A blog post appeared on FT Alphaville yesterday purporting to draw lessons from the case of M-PESA in Kenya that are relevant to the Eurozone’s woes. Unfortunately, by confusing some key points, its author unwittingly plays into the hands of those who would slow the expansion of access to financial services in markets where the unbanked are most in need of it.
Apart from misleadingly blurring the concepts of pre-paid mobile airtime credit and e-money, the most important mistake in the post is the assertion that “while Safaricom could theoretically reduce or increase M-PESA money as it see fits, it currently chooses to provide exactly what its customers ask for—providing, of course, that the correct collateral is delivered (Kenyan shillings in this case).”
In fact, Safaricom makes no such choice.
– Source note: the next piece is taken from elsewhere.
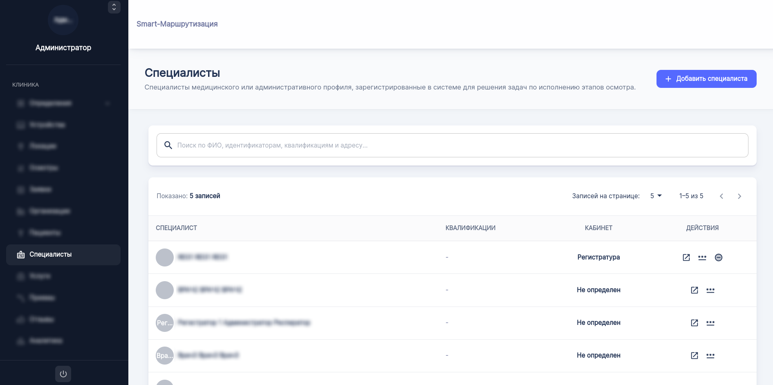Select Специалисты in the sidebar menu
Image resolution: width=773 pixels, height=385 pixels.
tap(63, 255)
Rather, it is obligated by the Central Bank of Kenya to create e-money only when “collateral” is provided to it, and to destroy e-money when that collateral is withdrawn from the system. This is how regulated e-money services work all over the world. They have been designed this way in large part to ensure that customers always have recourse to their funds, which are held in trust, even if the service provider in question were to become insolvent. This also keeps e-money tightly tethered to the national currency on which it is based.
Readers of this blog will already understand these points. They will also understand why it’s a big deal when a high-profile outlet like the FT gets them wrong.
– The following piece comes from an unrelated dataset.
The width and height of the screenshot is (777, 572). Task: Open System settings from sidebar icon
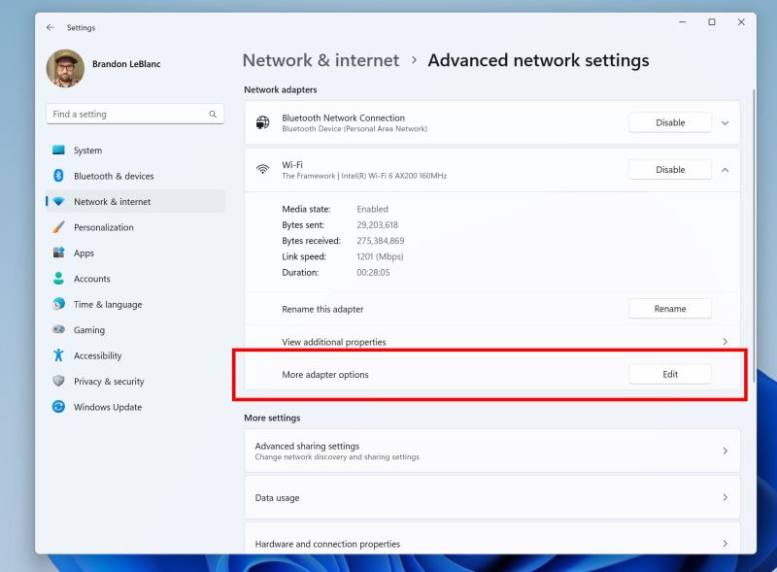coord(58,151)
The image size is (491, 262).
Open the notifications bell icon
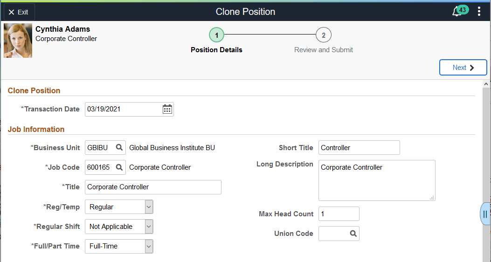[457, 12]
As news of M-PESA’s impact has spread around the globe, mobile operators and others have sought authorization from their central banks to launch similar services. But in some cases their regulators have balked because they fear that such services entail the creation of money and could thus lead to loss of control over the money supply. This fear is rooted in a misunderstanding of the way e-money works, and advocates for financial inclusion have been working painstakingly for years to dispel it. The FT post is pernicious because it makes that work harder, not easier.
Update: A follow-up post, responding to some of the criticism of the original, has just gone up.